Continue the text on the agunah problem from the point where it stops.
(Exercise text)
Here is a good explanation from Chabad on the problem of Agunah:
http://www.chabad.org/library/article_cdo/aid/613084/jewish/The-Agunah.htmHistorical Overview of the Agunah IssueAgunah means "anchored," or "chained." An agunah is a married woman who is not living with her husband, but has not been released from the bonds of matrimony. Though she wishes to put her marriage behind her, she is not free to remarry. She is chained to an unwanted marriage.
According to halachah, a woman may not remarry unless there is clear evidence that her husband had died or halachically divorced her with a get document. In times past, most agunot (pl. form of agunah) were victims of vanishing husbands. Traveling businessmen were often killed by bandits, who would dispose of the body leaving behind no trace of evidence. Or, a traveler would die in a remote location, and due to the lack of communication technology, or proper identification on the husband's person, the wife would remain uniformed. Frequent pogroms and wars habitually left agunot in their wake. Before recent times it was also fairly easy for an individual who had fallen upon hard times – or was unhappy with his current job, lifestyle, marriage, reputation, etc. – to simply vanish in the night and resurface in another city or country and start anew, unencumbered by previous obligations—including marital ones.1
The "agunah problem" was always one of the greatest challenges facing halachic authorities. The sages of the Talmud,2 recognizing the tremendous personal tragedy of the agunah, instituted various halachic leniencies intended to decrease the incidence of women in this woeful state.3 In biblical times, soldiers who were dispatched to the battlefield were required to first deliver a divorce to their wives,4 allowing the wives to remarry in the event that the husbands did not return.5 Halachic literature of the last millennium is dominated by "agunah responsa," penned by halachic authorities in response to inquiries from agunot who presented (sometimes flimsy) evidence of their husband's demise, and now wished rabbinical authorization to remarry. A precursory glance at these responsa reveals how these rabbis went to great lengths to find halachic precedent to declare these women widows.6
The Modern-Day AgunahToday the world is "smaller," and it is it is very uncommon for people to simply vanish. Nevertheless, the agunah problem persists, primarily due to husbands who cruelly refuse to grant their wives a divorce—despite rabbinical courts' orders to do so. A variety of reasons motivate these recalcitrant men. Many of them are unhappy with the financial aspect of their divorce settlement, others with custody arrangements, and they use the get as leverage in negotiations. Others hold their wives ransom, refusing to give a get until the wife pays an outrageous sum of money. While others refuse to give a get simply out of malice and spite.
(End Exercise text)
(Recorded information)
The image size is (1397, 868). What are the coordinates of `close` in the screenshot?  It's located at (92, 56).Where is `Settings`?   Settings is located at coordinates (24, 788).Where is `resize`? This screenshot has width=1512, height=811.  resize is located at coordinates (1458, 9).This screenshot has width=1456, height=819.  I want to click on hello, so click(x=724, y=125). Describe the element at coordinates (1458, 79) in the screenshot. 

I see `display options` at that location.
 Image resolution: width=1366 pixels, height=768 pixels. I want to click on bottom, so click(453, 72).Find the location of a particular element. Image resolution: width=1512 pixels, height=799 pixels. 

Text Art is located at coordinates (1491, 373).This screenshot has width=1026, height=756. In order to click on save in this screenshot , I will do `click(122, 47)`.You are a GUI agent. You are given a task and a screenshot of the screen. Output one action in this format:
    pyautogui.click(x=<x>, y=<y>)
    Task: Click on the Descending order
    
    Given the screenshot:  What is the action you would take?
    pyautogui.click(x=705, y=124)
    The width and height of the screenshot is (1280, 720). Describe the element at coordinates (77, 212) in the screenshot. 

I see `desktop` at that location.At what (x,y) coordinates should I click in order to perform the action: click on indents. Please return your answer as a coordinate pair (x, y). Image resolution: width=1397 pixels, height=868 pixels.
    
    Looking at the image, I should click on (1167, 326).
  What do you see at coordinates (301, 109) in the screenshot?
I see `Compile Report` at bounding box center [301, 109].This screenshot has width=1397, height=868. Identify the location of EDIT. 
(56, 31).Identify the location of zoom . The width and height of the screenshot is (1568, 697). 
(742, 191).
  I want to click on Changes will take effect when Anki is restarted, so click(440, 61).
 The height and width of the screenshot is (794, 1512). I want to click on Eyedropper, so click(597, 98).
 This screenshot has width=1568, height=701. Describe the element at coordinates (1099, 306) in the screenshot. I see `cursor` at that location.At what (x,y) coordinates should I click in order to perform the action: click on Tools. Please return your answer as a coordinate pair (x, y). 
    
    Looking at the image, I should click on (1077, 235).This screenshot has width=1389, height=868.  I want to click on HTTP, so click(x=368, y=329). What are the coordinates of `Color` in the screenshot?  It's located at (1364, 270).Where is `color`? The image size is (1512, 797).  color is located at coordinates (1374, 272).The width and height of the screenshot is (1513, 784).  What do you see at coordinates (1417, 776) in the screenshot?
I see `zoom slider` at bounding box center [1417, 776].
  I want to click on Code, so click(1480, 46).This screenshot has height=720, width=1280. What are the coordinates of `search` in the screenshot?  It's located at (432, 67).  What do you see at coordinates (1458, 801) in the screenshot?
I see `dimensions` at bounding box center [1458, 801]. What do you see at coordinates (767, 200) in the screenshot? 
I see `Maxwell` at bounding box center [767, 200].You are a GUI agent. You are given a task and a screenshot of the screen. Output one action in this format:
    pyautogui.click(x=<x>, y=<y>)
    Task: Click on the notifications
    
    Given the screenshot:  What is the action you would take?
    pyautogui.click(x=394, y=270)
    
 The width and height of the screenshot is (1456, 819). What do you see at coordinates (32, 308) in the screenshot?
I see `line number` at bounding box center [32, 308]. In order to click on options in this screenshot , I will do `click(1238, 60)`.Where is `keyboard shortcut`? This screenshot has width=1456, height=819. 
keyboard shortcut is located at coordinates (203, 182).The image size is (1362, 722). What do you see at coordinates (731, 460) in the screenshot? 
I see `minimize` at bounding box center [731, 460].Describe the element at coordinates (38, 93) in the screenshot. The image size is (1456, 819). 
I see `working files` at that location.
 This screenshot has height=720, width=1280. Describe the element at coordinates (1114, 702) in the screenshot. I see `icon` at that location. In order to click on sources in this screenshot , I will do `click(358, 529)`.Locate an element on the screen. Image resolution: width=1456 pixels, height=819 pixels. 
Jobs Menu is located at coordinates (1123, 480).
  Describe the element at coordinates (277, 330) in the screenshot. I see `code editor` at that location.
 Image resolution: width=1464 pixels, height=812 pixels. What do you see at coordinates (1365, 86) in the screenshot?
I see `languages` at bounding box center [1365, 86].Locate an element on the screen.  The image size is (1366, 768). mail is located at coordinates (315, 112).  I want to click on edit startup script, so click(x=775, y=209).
(End Recorded information)
### Response
Ironically, this type of agunah, the one whose husband is very much present but refuses to give a get, is a relatively new phenomenon. According to halachah, though it is the husband who gives his wife the get, a woman too may demand a divorce if she can prove that the husband is neglectful, repulsive or abusive. In such an instance, the halachah is unequivocal:
"One who is halachically required to divorce his wife and refuses to do so, a Jewish beth din – at any place and at any time7 – corporally punishes him until he says, 'I wish [to divorce].' The get is then written and it is a kosher get."8In short: the beth din is empowered to use any and all methods at their disposal to compel the husband to "agree" to divorce his wife. This includes imposing sanctions on having casual or business dealings with the noncompliant husband, and even using brute force if necessary.9
These measures were enough to induce the vast majority of people to comply with the rabbinical courts' decisions in these matters. This remained the case until relatively recently; because for the most part Jewish communities in the Diaspora were authorized to police, adjudicate internal disputes and dispense justice within their own communities.
Today, however, religious courts are not empowered to take justice into their own hands. Add to that the fact that today most Jewish communities are not united under the auspices of one specific communal body or rabbinical court, thus severely limiting the efficacy of any social or religious sanctions imposed by a given beth din.
Thus the agunah problem has evolved. The problem of vanishing husbands has practically vanished. In its stead we are faced with a new scourge: the recalcitrant husband.